The complete ARC algorithm is shown in [figure-2], where Cases I-III correspond to DBL hit cases, and Case IV corresponds to the DBL miss case.

Revisiting the Questions

Some questions were mentioned earlier; here we continue to discuss them.

Can the Sizes of $L_1$ and $L_2$ Be Adjusted?

In the current design, $|L_1| = |L_2| = c$. Since we keep at most $|T_1| + |T_2| = c$ items of content, in the extreme case $|L_1| = |T_1| = c$. At this point, further increasing $L_1$ cannot enable any additional adjustment (limited by the Cache size). From this perspective, adjustment between $L_1$ and $L_2$ may not be very meaningful.

However, the paper specifically mentions E. Extra History and discusses this question:

An interesting question is whether we can incorporate more history information in ARC to further improve it.

The paper gives a method that uses additional space, which seems to imply that doing so is useful, but it does not demonstrate or compare how effective this method is.
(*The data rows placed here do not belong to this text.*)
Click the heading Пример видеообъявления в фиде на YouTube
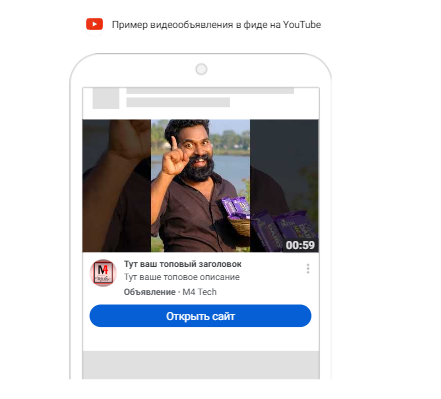 click(x=216, y=25)
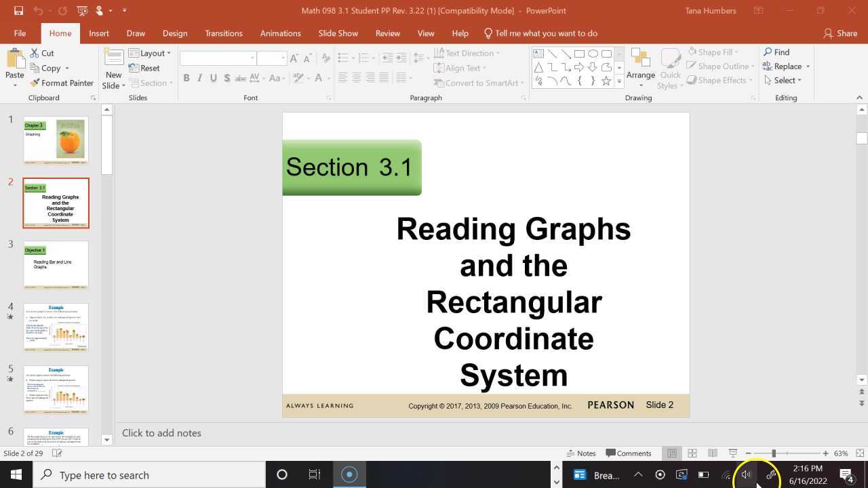Select slide 4 thumbnail in the slide panel

tap(56, 327)
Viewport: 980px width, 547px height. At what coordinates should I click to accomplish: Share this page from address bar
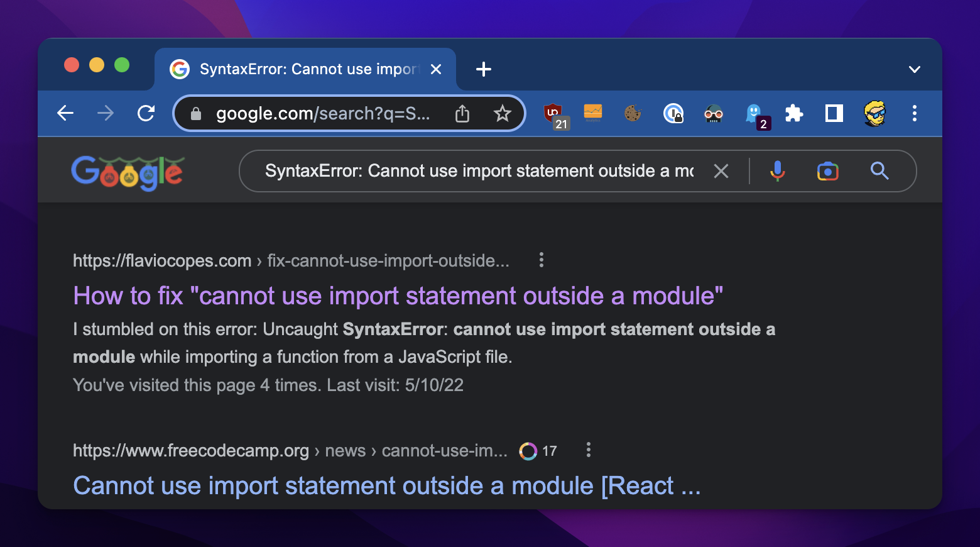click(462, 114)
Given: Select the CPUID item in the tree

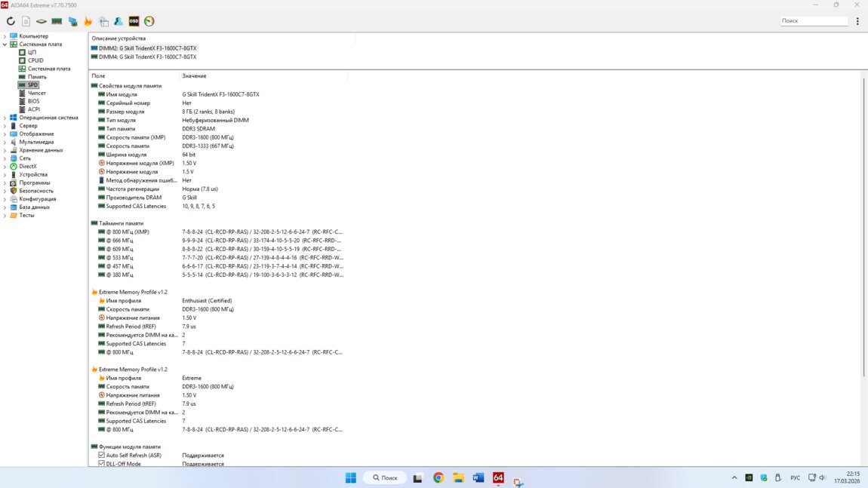Looking at the screenshot, I should [35, 60].
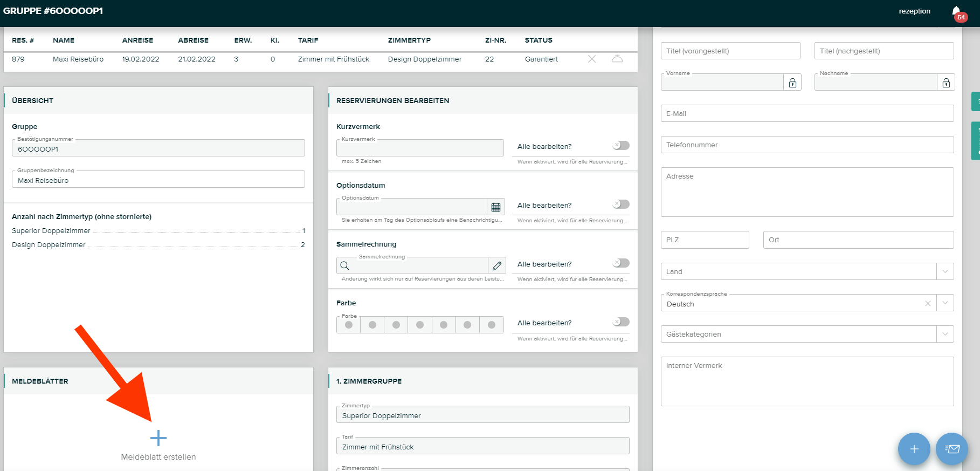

Why Is the Adjustment of $p$ Not Fixed?

My guess is that when $B_1$ is small, hitting $B_1$ is relatively difficult, so this should receive a boost. But the paper does not give an explanation for why this is done, nor does it provide any comparison.

Scan-Resistant

Intuitively, ARC can resist requests with a scanning pattern, because ARC considers not only recency but also frequency. Specifically, there are the following two reasons:

A scan refreshes the contents of $L_1$, but does not affect the contents of $L_2$
A scan hits $B_2$ more often (compared with $B_1$), so it further reduces $|T_1|$, which in turn makes the impact caused by the scan smaller than when considering only the first point

It Would Feel Like Something Is Missing Without a Summary

Overall, through a relatively clever method, the ARC algorithm significantly improves on the LRU algorithm without significantly increasing implementation cost or algorithmic time complexity. Using LRU to carry data that has recently been encountered more than twice to approximately capture frequency information is a major highlight. The dynamic balancing scheme is intuitively effective, but its details lack strong justification, so I am not sure whether it is an optimal algorithm. For dynamically changing data, it is expected that a dynamic balancing algorithm will outperform a static algorithm.

References

[1] MEGIDDO N, MODHA D S. ARC: A Self-Tuning, Low Overhead Replacement Cache[C]//CHASE J. Proceedings of the {FAST} ’03 Conference on File and Storage Technologies, March 31 - April 2, 2003, Cathedral Hill Hotel, San Francisco, California, {USA}. USENIX, 2003.
[2] NIMROD MEGIDDO, MODHA D S. one up on LRU[J]. ;Login:, 2003, 28(4).